*** Opening SUPPLIED DATA ***
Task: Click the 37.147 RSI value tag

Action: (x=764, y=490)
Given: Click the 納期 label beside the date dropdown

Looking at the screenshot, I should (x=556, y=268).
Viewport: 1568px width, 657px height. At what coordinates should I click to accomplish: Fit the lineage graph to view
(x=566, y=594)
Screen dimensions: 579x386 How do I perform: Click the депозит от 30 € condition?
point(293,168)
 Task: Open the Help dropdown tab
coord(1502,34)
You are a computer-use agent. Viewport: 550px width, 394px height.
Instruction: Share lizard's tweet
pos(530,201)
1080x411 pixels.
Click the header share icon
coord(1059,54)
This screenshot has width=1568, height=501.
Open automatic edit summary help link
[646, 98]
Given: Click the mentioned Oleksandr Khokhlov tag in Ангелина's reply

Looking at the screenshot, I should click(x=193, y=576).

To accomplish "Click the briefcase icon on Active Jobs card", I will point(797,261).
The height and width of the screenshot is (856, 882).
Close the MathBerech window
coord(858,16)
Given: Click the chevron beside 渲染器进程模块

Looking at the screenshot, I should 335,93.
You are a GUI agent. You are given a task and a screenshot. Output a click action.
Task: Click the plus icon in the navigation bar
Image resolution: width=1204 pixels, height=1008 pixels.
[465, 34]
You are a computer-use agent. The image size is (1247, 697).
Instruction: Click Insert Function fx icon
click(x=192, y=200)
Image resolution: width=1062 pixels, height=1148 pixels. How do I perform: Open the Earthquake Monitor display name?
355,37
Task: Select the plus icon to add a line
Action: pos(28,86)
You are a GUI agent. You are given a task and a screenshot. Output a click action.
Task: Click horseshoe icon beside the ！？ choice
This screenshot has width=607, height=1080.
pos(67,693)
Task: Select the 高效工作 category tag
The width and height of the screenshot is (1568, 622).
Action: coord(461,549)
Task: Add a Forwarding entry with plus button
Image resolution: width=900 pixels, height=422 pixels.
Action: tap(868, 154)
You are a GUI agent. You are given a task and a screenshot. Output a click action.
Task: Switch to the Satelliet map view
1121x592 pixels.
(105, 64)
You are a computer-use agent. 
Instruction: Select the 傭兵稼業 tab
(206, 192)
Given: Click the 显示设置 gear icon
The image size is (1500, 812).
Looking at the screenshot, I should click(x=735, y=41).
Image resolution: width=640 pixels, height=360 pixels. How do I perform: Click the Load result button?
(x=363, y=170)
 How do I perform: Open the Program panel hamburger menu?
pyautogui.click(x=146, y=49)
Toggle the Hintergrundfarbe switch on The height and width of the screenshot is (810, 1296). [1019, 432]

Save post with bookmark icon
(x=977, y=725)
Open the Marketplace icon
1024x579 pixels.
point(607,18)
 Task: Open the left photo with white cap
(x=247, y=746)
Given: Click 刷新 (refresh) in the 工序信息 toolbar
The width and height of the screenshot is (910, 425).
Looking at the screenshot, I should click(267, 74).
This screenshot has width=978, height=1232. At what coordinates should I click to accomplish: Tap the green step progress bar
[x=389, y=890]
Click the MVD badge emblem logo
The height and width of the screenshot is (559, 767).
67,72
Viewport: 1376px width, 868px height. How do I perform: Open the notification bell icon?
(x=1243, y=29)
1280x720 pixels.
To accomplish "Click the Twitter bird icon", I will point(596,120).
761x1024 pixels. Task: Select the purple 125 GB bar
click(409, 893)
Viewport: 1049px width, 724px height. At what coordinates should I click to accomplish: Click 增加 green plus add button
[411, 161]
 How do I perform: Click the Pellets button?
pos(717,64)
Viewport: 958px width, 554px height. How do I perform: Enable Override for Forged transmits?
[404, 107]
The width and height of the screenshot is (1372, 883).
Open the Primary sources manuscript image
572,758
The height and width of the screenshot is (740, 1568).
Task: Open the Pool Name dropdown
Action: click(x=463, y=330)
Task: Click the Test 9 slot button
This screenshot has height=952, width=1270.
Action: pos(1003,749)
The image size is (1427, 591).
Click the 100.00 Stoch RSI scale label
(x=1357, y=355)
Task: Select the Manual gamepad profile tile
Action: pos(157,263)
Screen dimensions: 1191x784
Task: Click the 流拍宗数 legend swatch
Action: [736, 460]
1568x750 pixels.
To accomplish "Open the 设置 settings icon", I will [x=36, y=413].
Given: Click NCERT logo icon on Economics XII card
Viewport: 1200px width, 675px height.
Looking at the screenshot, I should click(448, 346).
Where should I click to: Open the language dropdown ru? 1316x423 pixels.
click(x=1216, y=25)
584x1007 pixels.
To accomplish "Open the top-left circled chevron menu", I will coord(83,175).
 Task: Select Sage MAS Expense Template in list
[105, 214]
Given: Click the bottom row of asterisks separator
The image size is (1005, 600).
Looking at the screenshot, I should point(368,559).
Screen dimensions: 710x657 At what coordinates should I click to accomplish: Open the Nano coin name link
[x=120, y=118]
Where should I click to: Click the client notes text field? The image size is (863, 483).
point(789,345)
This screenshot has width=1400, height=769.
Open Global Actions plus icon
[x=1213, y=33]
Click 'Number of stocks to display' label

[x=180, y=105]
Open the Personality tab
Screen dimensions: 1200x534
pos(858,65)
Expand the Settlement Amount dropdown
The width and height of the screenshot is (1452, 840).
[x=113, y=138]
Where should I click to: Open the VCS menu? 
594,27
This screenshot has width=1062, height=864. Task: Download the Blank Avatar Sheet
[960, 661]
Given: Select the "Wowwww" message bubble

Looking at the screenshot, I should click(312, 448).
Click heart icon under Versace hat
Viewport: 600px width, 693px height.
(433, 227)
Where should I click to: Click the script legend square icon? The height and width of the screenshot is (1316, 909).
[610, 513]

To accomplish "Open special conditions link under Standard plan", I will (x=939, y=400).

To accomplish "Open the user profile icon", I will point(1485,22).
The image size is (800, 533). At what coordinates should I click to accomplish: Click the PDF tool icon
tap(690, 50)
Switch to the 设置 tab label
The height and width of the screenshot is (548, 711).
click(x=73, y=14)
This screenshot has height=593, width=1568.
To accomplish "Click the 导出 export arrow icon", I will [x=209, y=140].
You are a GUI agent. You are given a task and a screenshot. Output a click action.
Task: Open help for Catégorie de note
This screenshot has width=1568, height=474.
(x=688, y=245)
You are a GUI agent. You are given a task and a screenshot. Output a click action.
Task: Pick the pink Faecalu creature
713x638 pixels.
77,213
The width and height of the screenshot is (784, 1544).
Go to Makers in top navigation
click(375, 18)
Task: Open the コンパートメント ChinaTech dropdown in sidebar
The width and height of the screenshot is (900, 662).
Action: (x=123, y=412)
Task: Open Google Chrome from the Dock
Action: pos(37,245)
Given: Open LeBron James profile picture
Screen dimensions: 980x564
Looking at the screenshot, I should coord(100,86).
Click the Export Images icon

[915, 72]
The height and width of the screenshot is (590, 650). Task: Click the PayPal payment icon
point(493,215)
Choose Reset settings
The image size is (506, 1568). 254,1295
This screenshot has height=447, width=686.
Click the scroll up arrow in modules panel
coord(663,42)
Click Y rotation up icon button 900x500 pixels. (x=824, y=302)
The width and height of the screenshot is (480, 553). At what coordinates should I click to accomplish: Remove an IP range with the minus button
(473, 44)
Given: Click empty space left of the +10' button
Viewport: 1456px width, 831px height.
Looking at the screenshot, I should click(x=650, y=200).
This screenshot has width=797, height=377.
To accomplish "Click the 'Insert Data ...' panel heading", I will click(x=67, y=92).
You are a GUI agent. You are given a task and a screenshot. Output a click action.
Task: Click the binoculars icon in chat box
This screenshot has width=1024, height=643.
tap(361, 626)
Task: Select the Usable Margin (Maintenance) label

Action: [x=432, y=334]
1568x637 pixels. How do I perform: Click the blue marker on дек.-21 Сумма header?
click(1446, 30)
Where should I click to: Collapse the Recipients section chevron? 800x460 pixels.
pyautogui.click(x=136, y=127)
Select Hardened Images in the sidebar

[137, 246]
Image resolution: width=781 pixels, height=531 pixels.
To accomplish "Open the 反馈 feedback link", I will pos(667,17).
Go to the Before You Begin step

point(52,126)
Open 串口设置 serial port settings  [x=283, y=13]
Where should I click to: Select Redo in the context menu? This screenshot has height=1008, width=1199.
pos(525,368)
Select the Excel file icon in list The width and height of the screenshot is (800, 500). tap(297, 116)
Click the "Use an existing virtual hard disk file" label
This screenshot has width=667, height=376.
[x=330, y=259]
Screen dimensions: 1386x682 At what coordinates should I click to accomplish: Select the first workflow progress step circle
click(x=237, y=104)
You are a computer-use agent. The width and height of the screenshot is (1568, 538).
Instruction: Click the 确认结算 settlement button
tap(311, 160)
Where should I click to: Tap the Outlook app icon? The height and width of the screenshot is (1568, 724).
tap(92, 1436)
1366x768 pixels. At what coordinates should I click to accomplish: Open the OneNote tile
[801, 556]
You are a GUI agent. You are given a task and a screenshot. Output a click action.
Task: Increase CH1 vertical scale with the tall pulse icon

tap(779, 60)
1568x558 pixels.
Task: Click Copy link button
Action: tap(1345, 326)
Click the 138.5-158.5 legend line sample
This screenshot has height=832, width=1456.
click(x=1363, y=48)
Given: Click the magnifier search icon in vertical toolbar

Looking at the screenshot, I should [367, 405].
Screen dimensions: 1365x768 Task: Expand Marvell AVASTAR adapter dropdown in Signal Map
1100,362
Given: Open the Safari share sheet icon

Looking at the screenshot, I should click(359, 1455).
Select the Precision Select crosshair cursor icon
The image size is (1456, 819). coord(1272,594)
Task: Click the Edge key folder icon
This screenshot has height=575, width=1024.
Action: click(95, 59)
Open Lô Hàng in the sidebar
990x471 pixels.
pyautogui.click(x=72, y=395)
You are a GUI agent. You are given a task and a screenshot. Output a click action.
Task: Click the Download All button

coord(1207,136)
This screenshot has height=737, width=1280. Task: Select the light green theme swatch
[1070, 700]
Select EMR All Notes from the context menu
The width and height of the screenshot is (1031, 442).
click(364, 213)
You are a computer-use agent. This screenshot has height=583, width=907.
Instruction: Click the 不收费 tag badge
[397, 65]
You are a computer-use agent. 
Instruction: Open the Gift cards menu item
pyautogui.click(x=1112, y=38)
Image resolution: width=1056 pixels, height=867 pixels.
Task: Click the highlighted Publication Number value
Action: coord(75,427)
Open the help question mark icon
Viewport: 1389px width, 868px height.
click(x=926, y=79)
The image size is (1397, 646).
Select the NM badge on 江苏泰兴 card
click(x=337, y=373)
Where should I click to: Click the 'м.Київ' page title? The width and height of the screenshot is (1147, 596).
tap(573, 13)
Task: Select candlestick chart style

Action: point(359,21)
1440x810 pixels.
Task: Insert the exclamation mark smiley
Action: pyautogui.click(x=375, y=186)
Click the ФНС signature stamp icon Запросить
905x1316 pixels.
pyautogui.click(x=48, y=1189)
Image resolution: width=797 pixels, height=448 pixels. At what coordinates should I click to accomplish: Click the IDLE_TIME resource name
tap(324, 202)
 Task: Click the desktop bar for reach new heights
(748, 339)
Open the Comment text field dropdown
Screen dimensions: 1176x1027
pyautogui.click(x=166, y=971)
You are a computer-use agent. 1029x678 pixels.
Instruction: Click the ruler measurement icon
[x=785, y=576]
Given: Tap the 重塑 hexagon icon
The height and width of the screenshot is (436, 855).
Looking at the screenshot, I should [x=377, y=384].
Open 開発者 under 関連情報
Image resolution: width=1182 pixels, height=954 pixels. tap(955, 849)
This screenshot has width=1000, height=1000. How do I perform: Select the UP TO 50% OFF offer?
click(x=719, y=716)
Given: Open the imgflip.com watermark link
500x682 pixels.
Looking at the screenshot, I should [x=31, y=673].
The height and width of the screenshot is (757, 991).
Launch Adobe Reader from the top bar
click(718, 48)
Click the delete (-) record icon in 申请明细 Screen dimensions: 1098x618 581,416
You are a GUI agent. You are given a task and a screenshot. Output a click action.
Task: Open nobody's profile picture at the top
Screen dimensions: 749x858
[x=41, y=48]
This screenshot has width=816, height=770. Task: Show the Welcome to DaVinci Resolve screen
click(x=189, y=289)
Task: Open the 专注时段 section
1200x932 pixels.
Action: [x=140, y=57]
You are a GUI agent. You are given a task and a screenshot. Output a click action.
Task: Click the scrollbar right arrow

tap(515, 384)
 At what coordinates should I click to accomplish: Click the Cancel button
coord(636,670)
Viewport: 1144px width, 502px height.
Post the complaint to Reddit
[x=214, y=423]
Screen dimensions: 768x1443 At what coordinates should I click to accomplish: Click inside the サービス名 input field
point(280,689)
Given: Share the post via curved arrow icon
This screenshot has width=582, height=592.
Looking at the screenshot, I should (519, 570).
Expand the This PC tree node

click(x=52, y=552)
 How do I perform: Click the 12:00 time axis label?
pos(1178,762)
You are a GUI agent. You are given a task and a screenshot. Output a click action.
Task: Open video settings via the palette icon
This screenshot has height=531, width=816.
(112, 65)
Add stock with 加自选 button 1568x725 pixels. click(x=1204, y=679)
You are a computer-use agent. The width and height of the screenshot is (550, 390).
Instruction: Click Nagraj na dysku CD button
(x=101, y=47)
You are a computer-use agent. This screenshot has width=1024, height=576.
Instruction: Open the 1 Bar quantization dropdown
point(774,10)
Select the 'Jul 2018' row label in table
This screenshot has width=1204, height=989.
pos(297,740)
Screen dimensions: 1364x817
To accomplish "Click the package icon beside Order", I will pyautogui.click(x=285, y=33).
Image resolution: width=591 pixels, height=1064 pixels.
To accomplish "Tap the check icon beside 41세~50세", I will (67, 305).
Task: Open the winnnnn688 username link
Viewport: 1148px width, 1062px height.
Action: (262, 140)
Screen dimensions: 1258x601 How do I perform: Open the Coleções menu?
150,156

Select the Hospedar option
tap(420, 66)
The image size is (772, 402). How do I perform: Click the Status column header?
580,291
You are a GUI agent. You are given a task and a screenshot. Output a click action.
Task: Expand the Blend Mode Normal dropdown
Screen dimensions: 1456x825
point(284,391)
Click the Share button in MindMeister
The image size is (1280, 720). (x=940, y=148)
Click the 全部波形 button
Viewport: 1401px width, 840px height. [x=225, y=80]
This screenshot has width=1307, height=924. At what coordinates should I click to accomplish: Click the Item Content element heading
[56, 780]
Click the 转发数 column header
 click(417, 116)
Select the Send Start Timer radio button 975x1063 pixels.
*** Closing SUPPLIED DATA ***
## [DIRECTIONS FOR THIS TASK]
Return the lines of the records that include the string "will".

## [ANSWER BOX]
To accomplish "Click the briefcase icon on Active Jobs card", I will point(797,261).
To accomplish "Click the Twitter bird icon", I will point(596,120).
To accomplish "Open the 设置 settings icon", I will [x=36, y=413].
To accomplish "Open the top-left circled chevron menu", I will coord(83,175).
To accomplish "Open special conditions link under Standard plan", I will (x=939, y=400).
To accomplish "Open the user profile icon", I will point(1485,22).
To accomplish "Click the 导出 export arrow icon", I will [x=209, y=140].
To accomplish "Click the 'Insert Data ...' panel heading", I will click(x=67, y=92).
To accomplish "Open the 反馈 feedback link", I will pos(667,17).
To accomplish "Click the package icon beside Order", I will pyautogui.click(x=285, y=33).
To accomplish "Tap the check icon beside 41세~50세", I will (67, 305).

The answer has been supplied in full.